Useful for explaining workflows in admin docs, dependency graphs, or simple ER diagrams (like the blog Airtable schema on this very site).
Custom shortcodes
Shortcodes go beyond what markdown can express. The theme provides three.
button
A branded primary call-to-action button. Two ways to call it.
Positional, for short links:
{{< button "https://rladies.org/form/blog-post" "Submit a post idea" >}}Named, for clarity when the URL is long or you want to skim a draft:
{{< button url="https://airtable.com/very-long-url" text="Apply for the global team" >}}Both forms render the same <a class="btn btn-primary"> with target="_blank" and rel="noopener".

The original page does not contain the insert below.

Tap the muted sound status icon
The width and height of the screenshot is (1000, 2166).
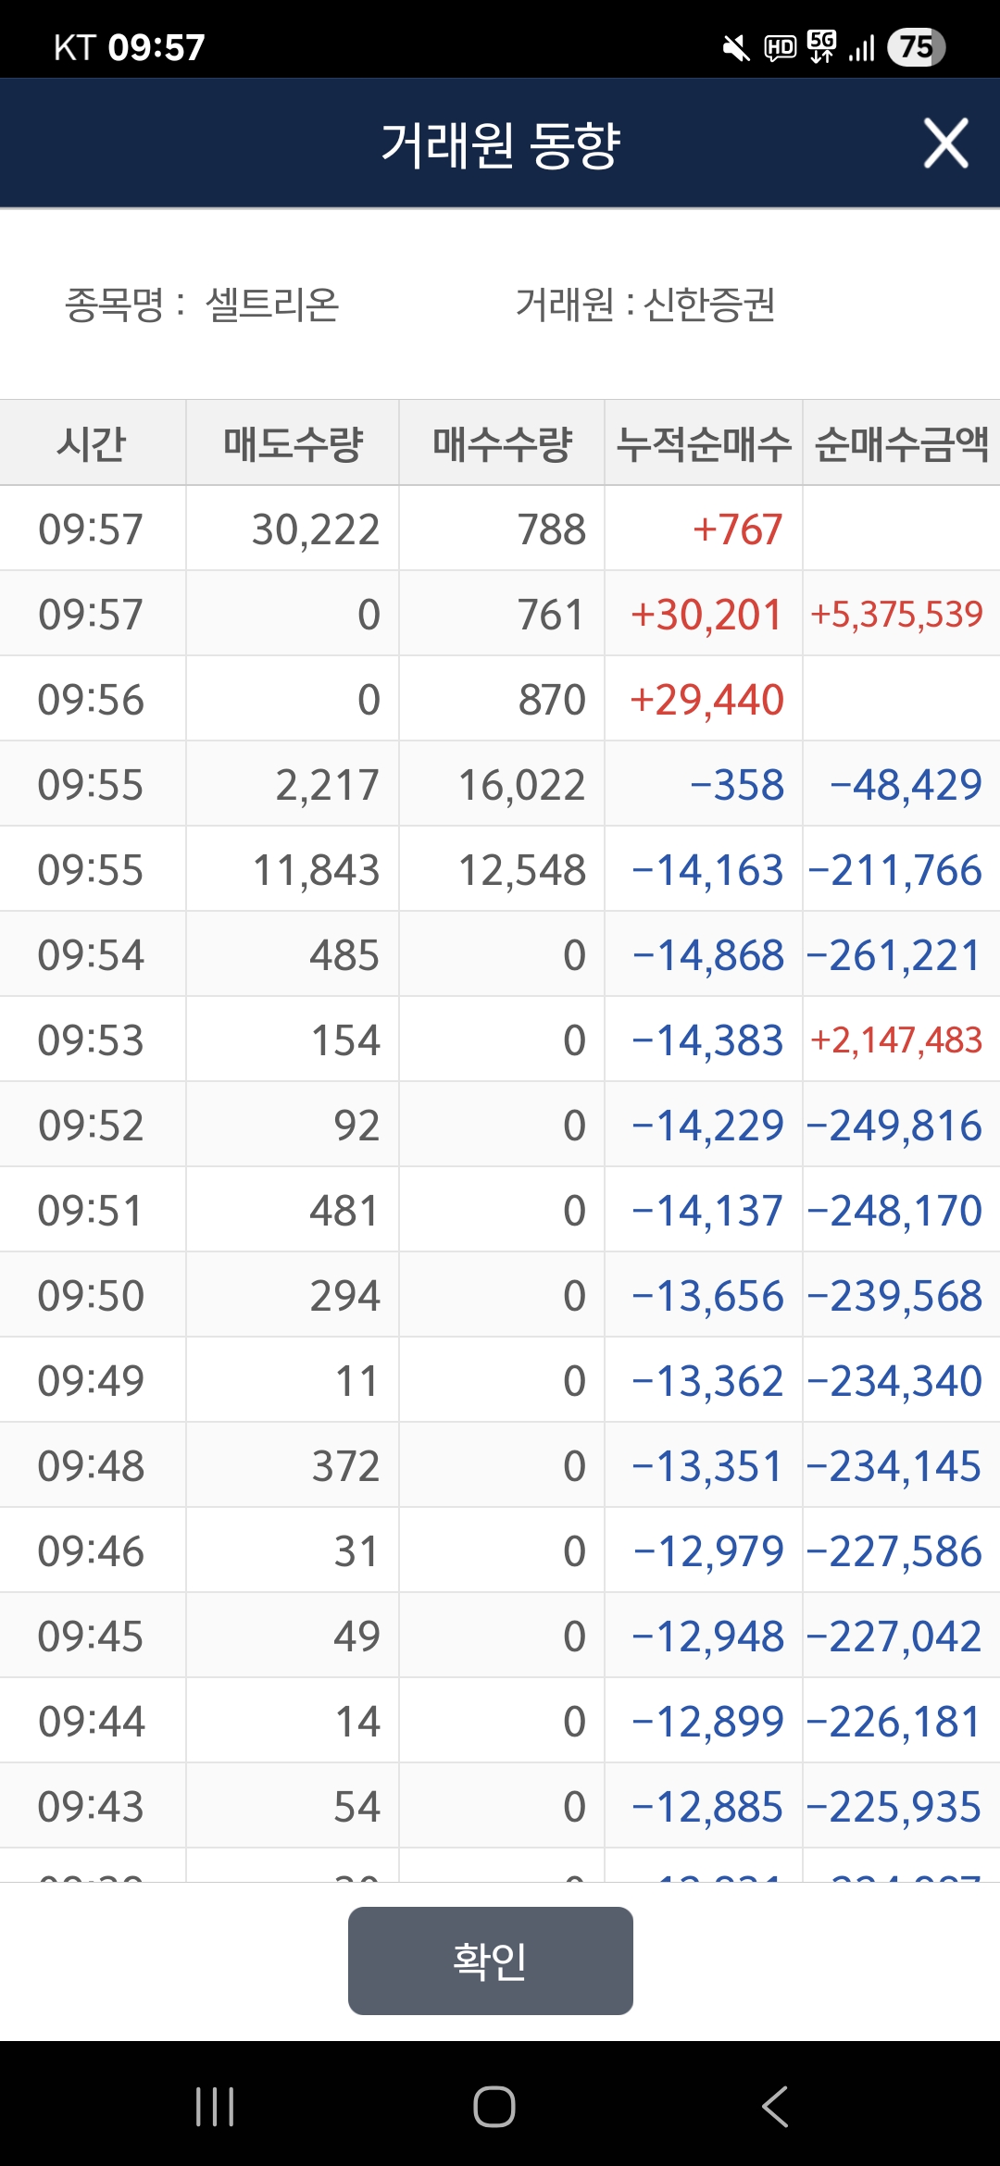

Use this in announcement posts, landing pages, anywhere a single big “do this thing” matters.
Do not use it for in-prose links — those should stay as regular markdown links.
callout
A boxed callout for asides — a tip, a warning, a note.
{{< callout type="warning" >}}
The directory data is private. **Do not** copy entries from `rladies/directory`
into a public PR description or screenshot.
{{< /callout >}}Five types are supported, each with a default title and icon:
| Type | Default title | Use it for |
|---|---|---|
tip |
Tip | Helpful patterns, shortcuts, things people miss |
info |
Info | Neutral context, links to deeper docs |
note |
Note | Asides that interrupt the main flow |
warning |
Warning | Things that will probably break if ignored |
danger |
Danger | Things that will break security or data |
Override the title with title="Something else".
Override the icon with icon="fa-solid fa-rocket" (any Font Awesome class).
The body of the callout uses normal markdown.
rlogo
The RLadies+ “R+” submark, as inline SVG. Used for hero panels and brand-decorated pages.
{{< rlogo width="120px" alt="RLadies+ logo" >}}You can also fill the logo with an image — the SVG paths become a clip-path over a <pattern> of your image:
{{< rlogo width="240px" image="/images/your-photo.jpg" alt="A profile photo shaped as the R+ logo" >}}This is the trick that the homepage hero uses to embed a video inside the logo silhouette.
Front matter conventions
Some content behaviour is driven by front matter rather than shortcodes. The patterns worth knowing:
A blog post that should auto-merge on its publication date carries the GitHub label pending and a date set to the day you want it published.
The merge-pending.yaml action runs daily and will merge any pending-labelled PR whose front-matter date matches today.
Do not set a future date and forget it — the date is also when the post is dated on the site.
A page can opt out of being treated as a translation candidate by setting translated: false.
A page that has been auto-translated by the build will have translated: auto already in its front matter — that is what triggers the orange auto-translation banner.
Removing the field (or replacing with translated: true) marks the translation as reviewed.
A redirect page is a single front-matter block with no body:
---
title: "Posit::Conf 2024"
type: redirect
redirect: https://app.sli.do/event/some-event
aliases:
- /positconf24
---The type: redirect triggers the redirect layout, which shows a brief “Redirecting…” page and then window.location.replace()s the user to the target.
The aliases field is the standard Hugo aliasing mechanism — every alias also resolves to this redirect.
Details and conventions are in Creating a pretty URL.
A small style guide
Two trailing spaces at the end of a list item give you a hard line break — useful when a bullet has multiple sentences.
Use _underscores_ for italics, not *asterisks*.
Em dashes get spaces around them — like that.
Never bold a heading; the heading level is the emphasis.
Do not break a paragraph across multiple lines unless you want each sentence on its own line for diff clarity (which is the convention on this site, and which makes line-by-line review much nicer).